[[ INPUT MATERIAL open ]]

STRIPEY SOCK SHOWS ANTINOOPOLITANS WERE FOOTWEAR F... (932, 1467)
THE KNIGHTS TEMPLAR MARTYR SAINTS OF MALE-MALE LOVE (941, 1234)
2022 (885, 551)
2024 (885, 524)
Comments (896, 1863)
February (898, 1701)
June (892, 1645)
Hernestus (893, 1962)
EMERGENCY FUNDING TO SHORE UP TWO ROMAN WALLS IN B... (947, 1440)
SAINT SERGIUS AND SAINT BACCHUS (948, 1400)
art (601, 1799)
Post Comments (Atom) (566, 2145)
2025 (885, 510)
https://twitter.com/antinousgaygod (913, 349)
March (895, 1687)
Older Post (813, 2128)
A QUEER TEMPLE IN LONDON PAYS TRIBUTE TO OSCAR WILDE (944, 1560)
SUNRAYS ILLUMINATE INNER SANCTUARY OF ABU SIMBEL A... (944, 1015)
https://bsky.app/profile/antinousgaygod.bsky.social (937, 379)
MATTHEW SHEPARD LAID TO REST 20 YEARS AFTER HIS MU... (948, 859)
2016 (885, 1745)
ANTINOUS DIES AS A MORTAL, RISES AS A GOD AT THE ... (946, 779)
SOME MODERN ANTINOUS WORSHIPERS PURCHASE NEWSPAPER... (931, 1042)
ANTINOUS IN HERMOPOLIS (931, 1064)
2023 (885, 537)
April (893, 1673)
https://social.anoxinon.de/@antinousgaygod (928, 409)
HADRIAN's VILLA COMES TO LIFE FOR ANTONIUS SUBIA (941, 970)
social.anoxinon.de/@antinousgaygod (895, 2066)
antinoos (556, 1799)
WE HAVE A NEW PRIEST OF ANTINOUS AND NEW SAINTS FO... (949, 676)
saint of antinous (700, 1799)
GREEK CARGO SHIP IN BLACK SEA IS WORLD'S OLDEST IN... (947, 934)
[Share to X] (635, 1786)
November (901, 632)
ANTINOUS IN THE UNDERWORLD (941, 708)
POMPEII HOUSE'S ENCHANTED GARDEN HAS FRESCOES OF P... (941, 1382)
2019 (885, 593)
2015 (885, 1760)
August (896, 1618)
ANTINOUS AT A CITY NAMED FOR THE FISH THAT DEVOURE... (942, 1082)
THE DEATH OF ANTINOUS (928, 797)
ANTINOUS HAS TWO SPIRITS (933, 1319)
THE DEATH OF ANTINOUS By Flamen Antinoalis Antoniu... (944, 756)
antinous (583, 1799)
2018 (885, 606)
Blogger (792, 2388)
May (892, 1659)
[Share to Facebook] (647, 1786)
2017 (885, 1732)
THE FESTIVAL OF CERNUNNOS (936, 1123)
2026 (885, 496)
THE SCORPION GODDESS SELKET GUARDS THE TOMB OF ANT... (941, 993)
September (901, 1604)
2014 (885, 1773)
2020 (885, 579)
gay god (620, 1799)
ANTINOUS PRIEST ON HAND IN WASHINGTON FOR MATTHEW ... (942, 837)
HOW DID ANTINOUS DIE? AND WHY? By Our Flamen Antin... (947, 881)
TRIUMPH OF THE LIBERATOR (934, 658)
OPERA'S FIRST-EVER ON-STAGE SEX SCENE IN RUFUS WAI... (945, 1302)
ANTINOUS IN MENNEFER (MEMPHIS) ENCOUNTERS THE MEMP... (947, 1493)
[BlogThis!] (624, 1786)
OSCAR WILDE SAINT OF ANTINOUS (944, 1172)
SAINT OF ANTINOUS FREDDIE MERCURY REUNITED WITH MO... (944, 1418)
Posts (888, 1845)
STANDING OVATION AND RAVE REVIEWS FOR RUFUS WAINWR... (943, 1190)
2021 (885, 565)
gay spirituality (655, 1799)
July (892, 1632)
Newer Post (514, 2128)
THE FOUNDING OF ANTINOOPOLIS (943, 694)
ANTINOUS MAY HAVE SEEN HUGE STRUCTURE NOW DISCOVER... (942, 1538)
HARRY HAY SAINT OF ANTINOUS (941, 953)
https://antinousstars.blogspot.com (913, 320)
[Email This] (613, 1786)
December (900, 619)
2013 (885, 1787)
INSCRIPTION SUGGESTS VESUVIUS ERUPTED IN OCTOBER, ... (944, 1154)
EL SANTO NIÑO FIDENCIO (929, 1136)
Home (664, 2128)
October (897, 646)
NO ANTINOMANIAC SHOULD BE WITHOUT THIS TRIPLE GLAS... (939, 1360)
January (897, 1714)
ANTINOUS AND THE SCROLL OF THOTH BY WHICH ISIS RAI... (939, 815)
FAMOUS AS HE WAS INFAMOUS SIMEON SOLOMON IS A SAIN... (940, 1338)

[[ INPUT MATERIAL closed ]]

§ REQUIREMENT:
In these entries, some lines may contain the string "DEATH". Give the number of such lines and nothing more.

§ OUTPUT:
2